Overall summary & rating


Updated 20 July 2016

This inspection took place on 8 and 9 March 2016 and was unannounced. We previously inspected the service on 11 March 2014 and found no breaches of regulations in the standards we looked at.

The inspection team included two inspectors, a pharmacy inspector, a nurse specialist in palliative care and an expert by experience. An expert by experience a person who has personal experience of using or caring for someone who uses this type of care service.

Weldmar Hospicecare Trust is a registered charity. All services to patients are provided free of charge. Some funding is provided by the NHS but most is provided through fundraising and charitable donations. The service is for adults with life-limiting illnesses or advanced progressive conditions, their families and others close to them.

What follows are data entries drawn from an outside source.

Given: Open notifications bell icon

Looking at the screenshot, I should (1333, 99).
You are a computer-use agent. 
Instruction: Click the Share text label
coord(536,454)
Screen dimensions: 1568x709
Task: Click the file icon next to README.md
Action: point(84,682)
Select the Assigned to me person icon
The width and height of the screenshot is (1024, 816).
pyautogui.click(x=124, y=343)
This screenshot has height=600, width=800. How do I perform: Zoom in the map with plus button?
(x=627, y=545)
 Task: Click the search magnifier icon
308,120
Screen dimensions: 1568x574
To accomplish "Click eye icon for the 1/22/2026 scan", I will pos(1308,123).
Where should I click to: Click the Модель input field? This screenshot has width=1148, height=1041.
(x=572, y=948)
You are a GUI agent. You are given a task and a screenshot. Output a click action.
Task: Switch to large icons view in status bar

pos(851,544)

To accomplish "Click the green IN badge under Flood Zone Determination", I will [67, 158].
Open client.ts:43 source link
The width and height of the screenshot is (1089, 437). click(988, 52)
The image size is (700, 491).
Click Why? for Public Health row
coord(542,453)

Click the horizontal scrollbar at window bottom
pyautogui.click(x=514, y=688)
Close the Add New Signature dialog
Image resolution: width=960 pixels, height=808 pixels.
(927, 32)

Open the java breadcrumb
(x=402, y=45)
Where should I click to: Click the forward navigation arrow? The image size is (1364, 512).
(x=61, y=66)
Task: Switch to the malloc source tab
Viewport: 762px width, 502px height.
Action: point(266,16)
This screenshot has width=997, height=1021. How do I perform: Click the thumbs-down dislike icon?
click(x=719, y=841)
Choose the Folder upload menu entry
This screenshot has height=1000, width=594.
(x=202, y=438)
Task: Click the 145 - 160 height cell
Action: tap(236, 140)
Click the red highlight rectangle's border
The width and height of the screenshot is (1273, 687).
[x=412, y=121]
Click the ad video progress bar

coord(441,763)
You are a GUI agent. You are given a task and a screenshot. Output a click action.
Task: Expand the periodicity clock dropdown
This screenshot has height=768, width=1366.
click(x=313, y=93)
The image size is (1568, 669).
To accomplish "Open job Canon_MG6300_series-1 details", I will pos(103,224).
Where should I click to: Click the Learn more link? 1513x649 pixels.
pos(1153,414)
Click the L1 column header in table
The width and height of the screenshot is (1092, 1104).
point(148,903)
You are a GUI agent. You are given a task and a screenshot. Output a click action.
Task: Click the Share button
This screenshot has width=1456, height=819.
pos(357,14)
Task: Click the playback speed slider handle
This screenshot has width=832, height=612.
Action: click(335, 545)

Joseph Weld hospice is in Dorchester and the inpatient unit is registered for 18 beds, although a maximum of 14 beds are used at any one time.It cares for about 300 people a year. The hospice accepts people with a diagnosis or medical condition that significantly limits their life to less than two years or where they have complex symptom management problems. Also, if the person or other family member has psychosocial, emotional or spiritual needs. Admissions to the inpatient unit were usually for symptom control, and for end of life care.

The hospice is purpose built over two floors. The inpatient unit has four single rooms and a family room, all with ensuite facilities. There are four single sex bays, each with its own bathroom, which can accommodate a maximum of four beds, but are only ever used to accommodate three people. The rooms have lovely views of the landscaped grounds and surrounding countryside. There are ample car parking facilities including disabled access spaces near the main entrance. More recently Joseph Weld has benefitted from the addition of an orangery which provides a bright and welcoming space, with quiet areas for people and relatives to relax in. This includes a café opened to the public at lunchtime each day and a play area for children.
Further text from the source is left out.